A Survivor’s Lustrous Legacy // My late shver left us a life-changing lesson

This world became a poorer place on the 20th of Teves, when my beloved father-in-law, Yisrael Yitzchok Cohen of Toronto, was summoned to the next one. 

Poorer not only because he was a talmid chacham, a Gerrer chasid who was close to the Bais Yisrael and subsequent Rebbes, and a true gentleman, but because he was one of the increasingly rare links to pre-Holocaust Jewish Europe.

Born in Łodz close to a century ago, my shver studied in the Gerrer cheder in that Polish city and was taught as well by his grandfather in a nearby town. He spent the war years in Auschwitz and Kaufering (a satellite camp of Dachau), and after the liberation, he taught war orphans in Aix-les-Bains, France. In Switzerland he met his eishes chayil, l’havdil bein chaim l’chaim, Perle (née Sternberg/Lablanc), who makes every mother-in-law joke incomprehensible to me.
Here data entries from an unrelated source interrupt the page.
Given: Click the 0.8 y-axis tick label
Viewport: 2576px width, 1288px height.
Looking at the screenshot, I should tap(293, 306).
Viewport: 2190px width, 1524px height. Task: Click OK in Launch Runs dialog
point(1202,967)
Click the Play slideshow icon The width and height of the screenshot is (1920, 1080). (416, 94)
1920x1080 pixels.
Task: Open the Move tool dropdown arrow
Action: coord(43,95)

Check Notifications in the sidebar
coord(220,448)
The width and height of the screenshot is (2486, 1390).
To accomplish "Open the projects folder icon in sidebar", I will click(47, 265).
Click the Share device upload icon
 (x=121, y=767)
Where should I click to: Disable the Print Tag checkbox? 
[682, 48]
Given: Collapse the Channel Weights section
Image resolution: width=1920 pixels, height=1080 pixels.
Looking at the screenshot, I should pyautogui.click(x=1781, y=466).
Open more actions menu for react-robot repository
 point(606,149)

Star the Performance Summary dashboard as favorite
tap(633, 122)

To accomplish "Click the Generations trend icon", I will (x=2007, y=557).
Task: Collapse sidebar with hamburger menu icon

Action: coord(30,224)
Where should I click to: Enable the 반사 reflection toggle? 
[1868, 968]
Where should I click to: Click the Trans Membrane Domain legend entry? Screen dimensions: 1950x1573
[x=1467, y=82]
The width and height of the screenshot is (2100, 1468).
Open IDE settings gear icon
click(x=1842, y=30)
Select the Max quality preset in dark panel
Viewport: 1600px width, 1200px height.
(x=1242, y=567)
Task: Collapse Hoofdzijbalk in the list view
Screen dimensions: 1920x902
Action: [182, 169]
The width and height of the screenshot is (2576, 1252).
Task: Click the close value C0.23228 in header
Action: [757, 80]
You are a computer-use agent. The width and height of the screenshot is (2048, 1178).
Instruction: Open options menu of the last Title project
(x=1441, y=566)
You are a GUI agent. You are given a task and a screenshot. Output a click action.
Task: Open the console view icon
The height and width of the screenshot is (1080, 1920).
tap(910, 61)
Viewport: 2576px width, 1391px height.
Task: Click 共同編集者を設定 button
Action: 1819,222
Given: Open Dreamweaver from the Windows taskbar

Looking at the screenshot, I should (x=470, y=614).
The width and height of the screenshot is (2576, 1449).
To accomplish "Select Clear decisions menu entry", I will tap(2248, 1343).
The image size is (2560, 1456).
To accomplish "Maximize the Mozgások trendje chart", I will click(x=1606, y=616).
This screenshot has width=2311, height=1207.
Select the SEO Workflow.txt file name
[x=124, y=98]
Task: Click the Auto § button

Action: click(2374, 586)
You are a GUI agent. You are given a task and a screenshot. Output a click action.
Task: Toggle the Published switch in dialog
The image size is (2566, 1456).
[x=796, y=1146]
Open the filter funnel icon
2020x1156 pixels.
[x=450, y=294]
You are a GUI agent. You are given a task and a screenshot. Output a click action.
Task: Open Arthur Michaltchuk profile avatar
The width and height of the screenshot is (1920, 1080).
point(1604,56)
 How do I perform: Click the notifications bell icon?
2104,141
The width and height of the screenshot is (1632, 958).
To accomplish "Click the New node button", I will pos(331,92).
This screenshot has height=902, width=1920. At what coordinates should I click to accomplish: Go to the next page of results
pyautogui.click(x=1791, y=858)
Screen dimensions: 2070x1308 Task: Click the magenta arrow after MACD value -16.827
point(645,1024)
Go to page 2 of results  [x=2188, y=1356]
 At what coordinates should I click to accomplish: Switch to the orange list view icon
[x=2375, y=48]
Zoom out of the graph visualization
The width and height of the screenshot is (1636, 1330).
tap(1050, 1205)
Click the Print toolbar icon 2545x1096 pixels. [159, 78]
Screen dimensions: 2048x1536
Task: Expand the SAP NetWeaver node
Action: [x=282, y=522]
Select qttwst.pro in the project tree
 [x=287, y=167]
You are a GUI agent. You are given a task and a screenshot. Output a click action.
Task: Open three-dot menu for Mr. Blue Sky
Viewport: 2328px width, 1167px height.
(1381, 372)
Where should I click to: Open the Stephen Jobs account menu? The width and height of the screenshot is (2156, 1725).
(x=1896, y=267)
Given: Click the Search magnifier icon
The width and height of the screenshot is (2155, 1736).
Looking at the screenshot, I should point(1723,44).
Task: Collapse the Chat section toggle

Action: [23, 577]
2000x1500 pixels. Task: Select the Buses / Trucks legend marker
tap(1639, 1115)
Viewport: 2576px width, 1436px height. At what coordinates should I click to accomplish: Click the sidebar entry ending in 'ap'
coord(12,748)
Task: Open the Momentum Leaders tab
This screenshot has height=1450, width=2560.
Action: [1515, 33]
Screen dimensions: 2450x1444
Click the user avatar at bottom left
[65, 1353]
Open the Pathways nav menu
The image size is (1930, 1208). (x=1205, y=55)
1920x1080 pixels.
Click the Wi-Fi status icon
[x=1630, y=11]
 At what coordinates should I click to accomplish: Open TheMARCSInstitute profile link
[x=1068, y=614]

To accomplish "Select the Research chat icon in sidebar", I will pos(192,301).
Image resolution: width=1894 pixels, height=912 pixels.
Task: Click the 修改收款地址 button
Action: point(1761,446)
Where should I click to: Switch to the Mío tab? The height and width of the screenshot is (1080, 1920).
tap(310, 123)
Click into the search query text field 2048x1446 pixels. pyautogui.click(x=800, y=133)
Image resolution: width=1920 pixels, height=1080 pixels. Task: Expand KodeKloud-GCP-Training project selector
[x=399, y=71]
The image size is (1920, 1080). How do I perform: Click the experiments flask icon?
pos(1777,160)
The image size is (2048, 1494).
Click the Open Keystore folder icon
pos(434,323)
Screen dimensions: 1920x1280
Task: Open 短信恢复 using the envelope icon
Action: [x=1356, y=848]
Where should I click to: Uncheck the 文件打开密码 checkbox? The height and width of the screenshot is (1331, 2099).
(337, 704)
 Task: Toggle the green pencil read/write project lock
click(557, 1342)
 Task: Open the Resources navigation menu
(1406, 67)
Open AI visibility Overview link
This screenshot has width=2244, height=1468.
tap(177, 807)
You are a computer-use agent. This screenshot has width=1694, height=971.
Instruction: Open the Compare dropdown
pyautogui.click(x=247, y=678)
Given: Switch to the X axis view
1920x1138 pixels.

He was a mechanech par excellence. After his petirah, a letter from Rabbi Joseph Kamenetsky of Torah Umesorah was discovered among his things. It was an invitation sent from New York to Switzerland in 1950, offering him an expenses-paid trip to a chinuch conference to share his experiences teaching young orphans. His reputation had apparently spread across the ocean from Switzerland to the US. 

Characteristically, he had never mentioned the invitation (or trip, if he took it). He was not only a great mechanech but a modest man. Although he possessed more Torah knowledge than many knowledgeable rabbis, he always insisted on being called “Mr. Cohen.”

And he possessed something I particularly cherish, a well-honed sense of humor. As he grew older, for example, he told me that he had become an avodah zarah, an idol. My puzzled look elicited his explanation: “Einayim lahem v’lo yir’u…they have eyes but do not see; they have ears but do not hear…” (Tehillim, 135:16-17). 

And he was a baal dikduk, an expert in Hebrew grammar, and a baal korei without peer. Not to mention a top-notch baal tokei’a, even into his 90s.

His emunah in Hashem and acceptance of His will, despite all the death and destruction he witnessed and all that he suffered, were powerful forces that were abundantly evident in his published Holocaust account Destined to Survive (ArtScroll, 2001). The late novelist Herman Wouk got to know my shver and even contributed an introduction to his book. In that foreword, Mr. Wouk wrote that the author’s recollections are “outstanding for vividness—and most strangely, optimism.”

“He was a lad of eighteen,” the celebrated author of The Winds of War and War and Remembrance noted, “a pious Gerrer Hassid, when he was swept into the maelstrom. He came out of it scarred in body and soul, yet still a pious Jew with undimmed faith in the Maker.”

Most of all, though, my shver was a makir tov to Hashem for all he came to have after emerging from the concentration camps emaciated, bereaved and penniless.

At family simchahs, where he was surrounded by his progeny, he would look around at his daughters and sons and their spouses, and survey the lush and lively background of grandchildren and great-grandchildren of varied ages, bli ayin hara, all following in the proud Jewish footsteps he and his wife had laid down over the years, and he would quietly say words borrowed from Yeshayahu (49:21): “Mi yalad li es eileh? Who bore me these? V’eileh mi gideil? And these, who raised them? Hein ani nisharti l’vadi, eileh eifo heim? Behold, I languished alone; where did these come from [lit. where are these]?” 

“I can’t believe,” he explained to some of us within earshot on one such occasion, “that after hiding in a pile of corpses in a burning concentration camp, starved and sick, I have been zocheh to all that I have today.”

Most of us, certainly I, have lived lives of incredible luxury compared to the lives of my shver and his European contemporaries. But his hakaras hatov—his true recognition of the good that Hashem bestows —is something from which all of us can learn.

No matter how deprived we might occasionally delude ourselves into thinking we are, we are all beneficiaries of indescribable riches. None of us, most likely, have had to hide in a pile of corpses to escape death. And if we look around with truly open eyes, we certainly can see abundant blessings. That vision is part of his legacy to me, and now to you.